Tout libraire qui a été un jour apprenti, ou tout du moins débutant, se reconnaîtra dans Jérôme, dans sa relation à son patron mais surtout dans ses questionnements sur son travail et sa relation au monde. Mais, et c'est précieux, ces albums ne parlent pas qu'aux libraires ! Le lecteur saura se retrouver dans Sultana, jeune dévoreuse de romans, ou dans la bourrique, sage animal qui fait son possible pour sortir Jérôme de sa monomanie. Car, il faut le dire, le héros de Nylso est parfois un peu malsain dans sa manière de se rabaisser continuellement et de s'imposer une discipline monacale pour écrire. Sa quête de création passe par des mortifications qui ne sont pas sans rappeler le hautement recommandable « Torturez l'artiste » paru il y a quelques années chez Héloïse d'Ormesson. Jamais Jérôme ne pourra être heureux tant qu'il n'aura pas publié un énorme succès de librairie.

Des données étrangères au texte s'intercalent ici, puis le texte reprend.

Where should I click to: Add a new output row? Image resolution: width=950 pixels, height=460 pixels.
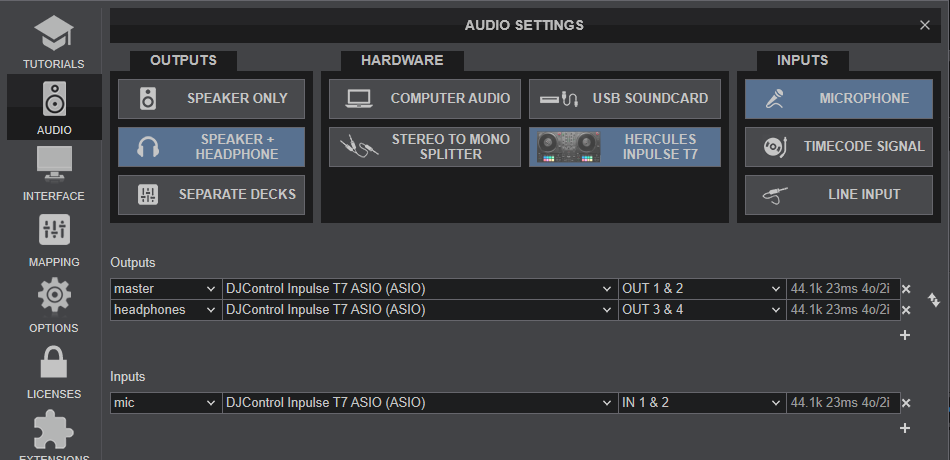tap(905, 335)
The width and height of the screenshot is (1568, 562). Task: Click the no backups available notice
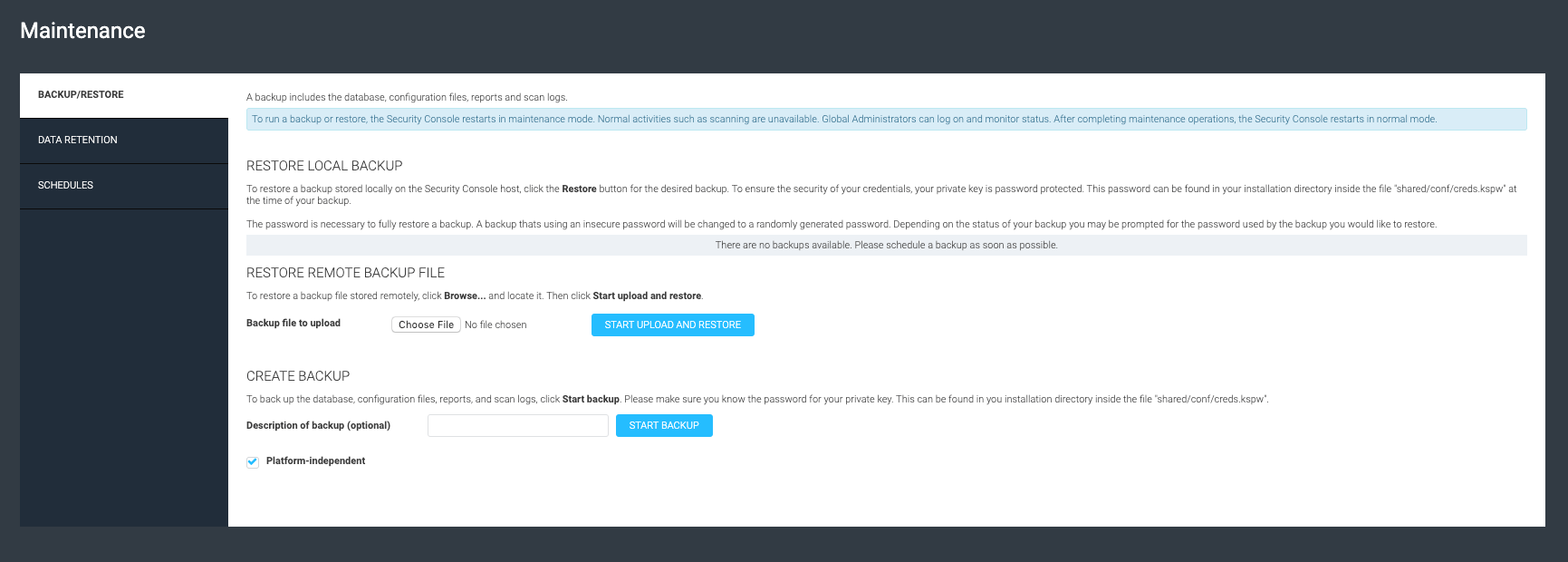click(887, 245)
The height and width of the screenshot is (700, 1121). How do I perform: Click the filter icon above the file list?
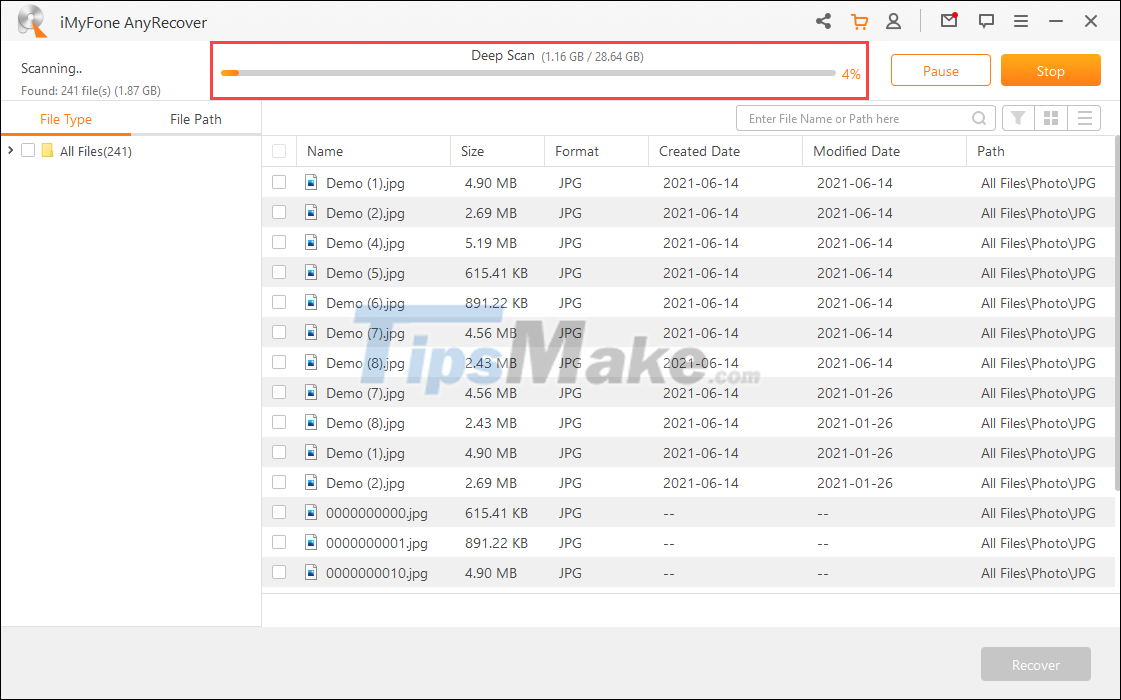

Nylso a un graphisme déroutant, c'est le moins qu'on puisse dire. Son trait est d'une simplicité qui frise le minimalisme, et pourtant... pourtant quelque chose d'extrêmement fort passe. Toutes les émotions de ces minuscules têtes rondes agrémentées de quelques traits pour « faire visage » submergent aisément le lecteur, le laissant ensuite se demander où est ce qu'il a bien pu comprendre la lassitude, le bonheur ou l'énervement d'une bourrique ... Il laisse également planer un doute déroutant sur l'âge de ses personnages, minuscules par rapport au « monde des adultes » que pourraient représenter le patron et l'écrivaine-voyageuse. Nylso donne l'impression de dessiner en grande taille les personnages qui ont perdu leurs illusions, réservant les petites jambes à Jérôme et à Sultana, qui sont eux pleins d'idéalisme, sans toutefois être niais. Sultana vit chez ses parents mais Jérôme vit seul dans une caravane après que son Maître (qui l'a élevé) l'ait rejeté de chez lui pour lui faire découvrir le vaste monde et trouver un métier. Mais cependant, ils ont apparemment le même âge. Cette confusion sur les âges permet de donner une réelle intemporalité aux personnages, qui représentent du coup tout un chacun.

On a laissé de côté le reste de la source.